National Annenberg Election Survey (NAES) is the largest academic public opinion survey conducted during the American presidential elections. It is conducted by the Annenberg Public Policy Center at the University of Pennsylvania under the direction of Kathleen Hall Jamieson. The NAES is predicated on the assumption that campaign dynamics matter.

The NAES was first conducted during the 2000 election. Between November 1999 and January 2001, over 100,000 interviews were conducted with adults in the United States. During the 2004 election (between October 2003 and November 2004), another 100,000 interviews were conducted.

In addition to its largest sample size, the NAES is uniquely suited for the study presidential campaign dynamics because it employs a design called the rolling cross-section (RCS). The survey design protocols for the NAES were written by Canadian political scientist Richard Johnston.

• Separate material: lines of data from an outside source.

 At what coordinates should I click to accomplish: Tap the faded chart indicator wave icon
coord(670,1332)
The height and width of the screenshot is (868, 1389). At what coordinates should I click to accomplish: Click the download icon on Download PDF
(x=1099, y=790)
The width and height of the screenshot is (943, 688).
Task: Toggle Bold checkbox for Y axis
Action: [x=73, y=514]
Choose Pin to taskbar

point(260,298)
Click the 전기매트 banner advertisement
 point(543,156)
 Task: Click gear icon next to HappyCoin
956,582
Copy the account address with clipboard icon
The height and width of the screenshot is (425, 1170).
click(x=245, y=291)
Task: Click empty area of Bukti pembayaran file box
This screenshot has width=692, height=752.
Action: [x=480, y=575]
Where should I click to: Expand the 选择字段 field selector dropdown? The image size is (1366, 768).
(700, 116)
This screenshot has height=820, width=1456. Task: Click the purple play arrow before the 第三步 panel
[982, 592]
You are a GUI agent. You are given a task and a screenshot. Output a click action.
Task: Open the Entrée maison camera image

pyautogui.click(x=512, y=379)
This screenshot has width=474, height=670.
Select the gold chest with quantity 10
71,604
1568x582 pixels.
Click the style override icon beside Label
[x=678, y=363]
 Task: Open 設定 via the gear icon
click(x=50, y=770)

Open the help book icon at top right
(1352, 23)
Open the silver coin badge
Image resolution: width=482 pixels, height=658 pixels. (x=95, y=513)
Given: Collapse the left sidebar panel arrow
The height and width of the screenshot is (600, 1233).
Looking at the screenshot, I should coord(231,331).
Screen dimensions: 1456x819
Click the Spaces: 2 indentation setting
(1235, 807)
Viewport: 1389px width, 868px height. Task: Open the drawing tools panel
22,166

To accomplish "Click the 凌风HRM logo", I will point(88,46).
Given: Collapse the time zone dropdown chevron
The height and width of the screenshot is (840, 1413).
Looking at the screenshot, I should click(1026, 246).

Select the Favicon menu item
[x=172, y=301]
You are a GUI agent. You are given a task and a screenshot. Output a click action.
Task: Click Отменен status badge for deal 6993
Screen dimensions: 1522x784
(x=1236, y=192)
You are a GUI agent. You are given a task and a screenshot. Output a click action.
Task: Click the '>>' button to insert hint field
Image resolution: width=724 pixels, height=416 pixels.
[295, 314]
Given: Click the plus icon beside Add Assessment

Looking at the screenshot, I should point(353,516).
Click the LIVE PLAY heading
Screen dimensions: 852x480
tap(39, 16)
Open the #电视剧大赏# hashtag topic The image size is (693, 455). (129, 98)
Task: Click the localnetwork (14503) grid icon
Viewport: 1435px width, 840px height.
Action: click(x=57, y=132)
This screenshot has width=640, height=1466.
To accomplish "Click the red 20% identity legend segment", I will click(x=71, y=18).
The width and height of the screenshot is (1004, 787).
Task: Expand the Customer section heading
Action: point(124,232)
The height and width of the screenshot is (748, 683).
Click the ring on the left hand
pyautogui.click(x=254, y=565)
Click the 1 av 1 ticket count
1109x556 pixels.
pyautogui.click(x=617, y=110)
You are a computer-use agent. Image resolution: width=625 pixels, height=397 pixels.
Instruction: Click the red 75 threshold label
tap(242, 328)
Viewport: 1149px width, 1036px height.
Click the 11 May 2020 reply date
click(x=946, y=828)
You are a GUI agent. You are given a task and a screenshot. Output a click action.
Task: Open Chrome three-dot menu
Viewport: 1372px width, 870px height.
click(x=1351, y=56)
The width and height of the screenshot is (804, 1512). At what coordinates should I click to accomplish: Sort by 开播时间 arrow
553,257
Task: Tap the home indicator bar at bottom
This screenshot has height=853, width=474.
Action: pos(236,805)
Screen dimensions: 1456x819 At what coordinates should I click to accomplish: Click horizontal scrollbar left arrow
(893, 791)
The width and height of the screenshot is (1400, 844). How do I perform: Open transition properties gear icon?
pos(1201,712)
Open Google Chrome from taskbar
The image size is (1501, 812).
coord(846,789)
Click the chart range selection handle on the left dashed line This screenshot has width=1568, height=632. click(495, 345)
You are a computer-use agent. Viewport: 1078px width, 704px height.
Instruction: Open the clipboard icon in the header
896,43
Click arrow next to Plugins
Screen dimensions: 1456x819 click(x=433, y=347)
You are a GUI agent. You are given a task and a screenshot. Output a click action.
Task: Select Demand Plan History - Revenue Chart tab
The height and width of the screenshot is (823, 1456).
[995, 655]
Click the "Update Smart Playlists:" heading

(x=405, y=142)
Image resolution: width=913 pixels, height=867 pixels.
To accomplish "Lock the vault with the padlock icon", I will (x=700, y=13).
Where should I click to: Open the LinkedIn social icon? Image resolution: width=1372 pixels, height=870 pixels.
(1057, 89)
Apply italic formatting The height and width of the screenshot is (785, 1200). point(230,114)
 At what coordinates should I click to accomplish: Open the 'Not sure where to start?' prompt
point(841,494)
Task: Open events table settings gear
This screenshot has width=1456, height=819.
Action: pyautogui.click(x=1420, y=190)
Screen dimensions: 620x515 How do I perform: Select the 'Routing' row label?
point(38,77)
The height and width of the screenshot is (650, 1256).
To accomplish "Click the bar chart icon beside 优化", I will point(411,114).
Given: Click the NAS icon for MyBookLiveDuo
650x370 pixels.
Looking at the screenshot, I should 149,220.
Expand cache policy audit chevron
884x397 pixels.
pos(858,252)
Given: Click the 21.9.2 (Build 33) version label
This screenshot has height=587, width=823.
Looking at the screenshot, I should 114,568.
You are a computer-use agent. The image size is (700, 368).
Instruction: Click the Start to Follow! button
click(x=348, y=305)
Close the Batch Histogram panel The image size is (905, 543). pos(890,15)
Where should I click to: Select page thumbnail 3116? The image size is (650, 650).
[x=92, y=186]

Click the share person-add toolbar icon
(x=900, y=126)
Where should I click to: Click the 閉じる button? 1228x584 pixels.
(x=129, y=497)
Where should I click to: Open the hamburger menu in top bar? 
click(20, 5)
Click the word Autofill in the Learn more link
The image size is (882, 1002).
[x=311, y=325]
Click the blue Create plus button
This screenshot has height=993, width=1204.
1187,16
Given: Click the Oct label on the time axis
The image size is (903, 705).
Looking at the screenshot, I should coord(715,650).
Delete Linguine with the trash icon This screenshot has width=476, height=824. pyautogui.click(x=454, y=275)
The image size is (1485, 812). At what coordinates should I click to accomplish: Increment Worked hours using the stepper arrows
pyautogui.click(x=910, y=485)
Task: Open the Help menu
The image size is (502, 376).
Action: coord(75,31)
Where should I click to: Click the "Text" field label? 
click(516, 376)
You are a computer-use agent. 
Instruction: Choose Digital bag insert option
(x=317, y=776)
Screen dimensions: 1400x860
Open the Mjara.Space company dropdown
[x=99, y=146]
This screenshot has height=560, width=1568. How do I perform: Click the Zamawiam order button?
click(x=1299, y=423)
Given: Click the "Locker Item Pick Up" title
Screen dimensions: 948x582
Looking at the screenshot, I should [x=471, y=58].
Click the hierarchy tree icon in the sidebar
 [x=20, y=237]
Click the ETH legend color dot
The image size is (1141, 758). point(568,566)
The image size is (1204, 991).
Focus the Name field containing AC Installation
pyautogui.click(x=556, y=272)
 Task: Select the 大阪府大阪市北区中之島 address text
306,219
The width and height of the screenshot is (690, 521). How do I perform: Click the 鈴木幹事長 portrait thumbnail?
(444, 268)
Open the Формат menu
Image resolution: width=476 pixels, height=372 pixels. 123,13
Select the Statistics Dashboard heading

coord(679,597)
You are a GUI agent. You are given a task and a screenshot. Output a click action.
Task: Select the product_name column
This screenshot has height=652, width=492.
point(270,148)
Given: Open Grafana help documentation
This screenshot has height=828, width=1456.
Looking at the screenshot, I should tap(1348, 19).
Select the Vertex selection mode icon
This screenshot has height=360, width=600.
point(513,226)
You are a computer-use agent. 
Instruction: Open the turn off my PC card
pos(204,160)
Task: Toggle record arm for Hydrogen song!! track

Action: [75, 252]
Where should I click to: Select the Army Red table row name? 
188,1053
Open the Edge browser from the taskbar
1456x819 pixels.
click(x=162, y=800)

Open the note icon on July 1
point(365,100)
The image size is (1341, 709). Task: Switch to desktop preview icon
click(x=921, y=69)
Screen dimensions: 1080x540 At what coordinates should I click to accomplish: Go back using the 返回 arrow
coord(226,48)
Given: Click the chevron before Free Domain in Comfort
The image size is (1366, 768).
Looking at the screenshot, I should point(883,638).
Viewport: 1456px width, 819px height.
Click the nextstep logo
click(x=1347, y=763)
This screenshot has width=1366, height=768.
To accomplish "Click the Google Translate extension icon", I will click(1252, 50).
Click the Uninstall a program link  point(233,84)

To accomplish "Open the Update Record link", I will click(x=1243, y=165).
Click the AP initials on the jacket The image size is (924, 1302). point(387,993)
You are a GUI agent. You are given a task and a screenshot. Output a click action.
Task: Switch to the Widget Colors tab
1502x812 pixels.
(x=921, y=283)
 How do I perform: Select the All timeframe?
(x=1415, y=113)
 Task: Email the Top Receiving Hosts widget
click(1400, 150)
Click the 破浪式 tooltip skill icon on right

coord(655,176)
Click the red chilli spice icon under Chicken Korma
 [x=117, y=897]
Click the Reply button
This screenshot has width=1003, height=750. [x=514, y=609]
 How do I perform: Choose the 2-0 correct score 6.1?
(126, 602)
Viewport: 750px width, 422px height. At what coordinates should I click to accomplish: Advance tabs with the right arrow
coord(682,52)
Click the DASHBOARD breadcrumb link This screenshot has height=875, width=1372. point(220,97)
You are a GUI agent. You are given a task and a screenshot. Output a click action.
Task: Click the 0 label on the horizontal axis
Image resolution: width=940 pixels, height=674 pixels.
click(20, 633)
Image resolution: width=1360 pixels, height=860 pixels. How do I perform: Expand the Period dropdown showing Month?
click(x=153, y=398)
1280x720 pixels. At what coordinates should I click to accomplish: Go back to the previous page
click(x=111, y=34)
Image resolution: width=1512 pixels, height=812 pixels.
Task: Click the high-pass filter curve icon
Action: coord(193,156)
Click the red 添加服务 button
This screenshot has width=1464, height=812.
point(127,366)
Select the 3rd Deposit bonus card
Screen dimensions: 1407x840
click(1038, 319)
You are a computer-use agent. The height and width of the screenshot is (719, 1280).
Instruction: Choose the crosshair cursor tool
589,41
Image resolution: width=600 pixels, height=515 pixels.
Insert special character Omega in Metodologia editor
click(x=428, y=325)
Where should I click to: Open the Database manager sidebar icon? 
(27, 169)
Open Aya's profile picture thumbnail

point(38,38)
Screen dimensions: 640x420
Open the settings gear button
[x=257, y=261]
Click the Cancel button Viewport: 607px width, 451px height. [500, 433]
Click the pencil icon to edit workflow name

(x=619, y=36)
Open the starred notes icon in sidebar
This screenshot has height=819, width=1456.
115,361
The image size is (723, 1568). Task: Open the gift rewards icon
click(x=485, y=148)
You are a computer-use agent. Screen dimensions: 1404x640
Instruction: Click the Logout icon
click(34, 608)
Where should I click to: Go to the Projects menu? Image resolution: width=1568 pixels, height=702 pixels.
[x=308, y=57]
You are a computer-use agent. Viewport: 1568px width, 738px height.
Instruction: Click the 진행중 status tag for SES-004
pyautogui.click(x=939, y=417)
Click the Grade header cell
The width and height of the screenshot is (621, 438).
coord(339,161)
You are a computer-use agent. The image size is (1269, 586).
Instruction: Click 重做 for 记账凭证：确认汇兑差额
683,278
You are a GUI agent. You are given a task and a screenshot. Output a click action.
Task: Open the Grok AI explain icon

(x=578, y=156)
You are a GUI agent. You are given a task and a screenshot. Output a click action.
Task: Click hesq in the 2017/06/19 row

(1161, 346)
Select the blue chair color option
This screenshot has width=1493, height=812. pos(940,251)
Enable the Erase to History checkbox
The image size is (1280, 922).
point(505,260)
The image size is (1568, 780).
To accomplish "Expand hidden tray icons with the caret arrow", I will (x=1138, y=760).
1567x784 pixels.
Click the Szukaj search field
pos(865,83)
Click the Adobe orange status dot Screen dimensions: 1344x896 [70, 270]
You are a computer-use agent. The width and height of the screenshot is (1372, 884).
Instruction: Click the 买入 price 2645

The data from these studies are available on a CD included in the book Capturing Campaign Dynamics 2000 & 2004: The National Annenberg Election Survey (University of Pennsylvania Press, 2006).

== Books ==
- Daniel Romer, Kate Kenski, Kenneth Winneg, Christopher Adasiewicz, and Kathleen Hall Jamieson. (2006). Capturing Campaign Dynamics 2000 & 2004: The National Annenberg Election Survey. Philadelphia: University of Pennsylvania Press.
- Daniel Romer, Kate Kenski, Paul Waldman, Christopher Adasiewicz, and Kathleen Hall Jamieson. (2004). Capturing Campaign Dynamics: The National Annenberg Election Survey: Design, Method, and Data. New York: Oxford University Press.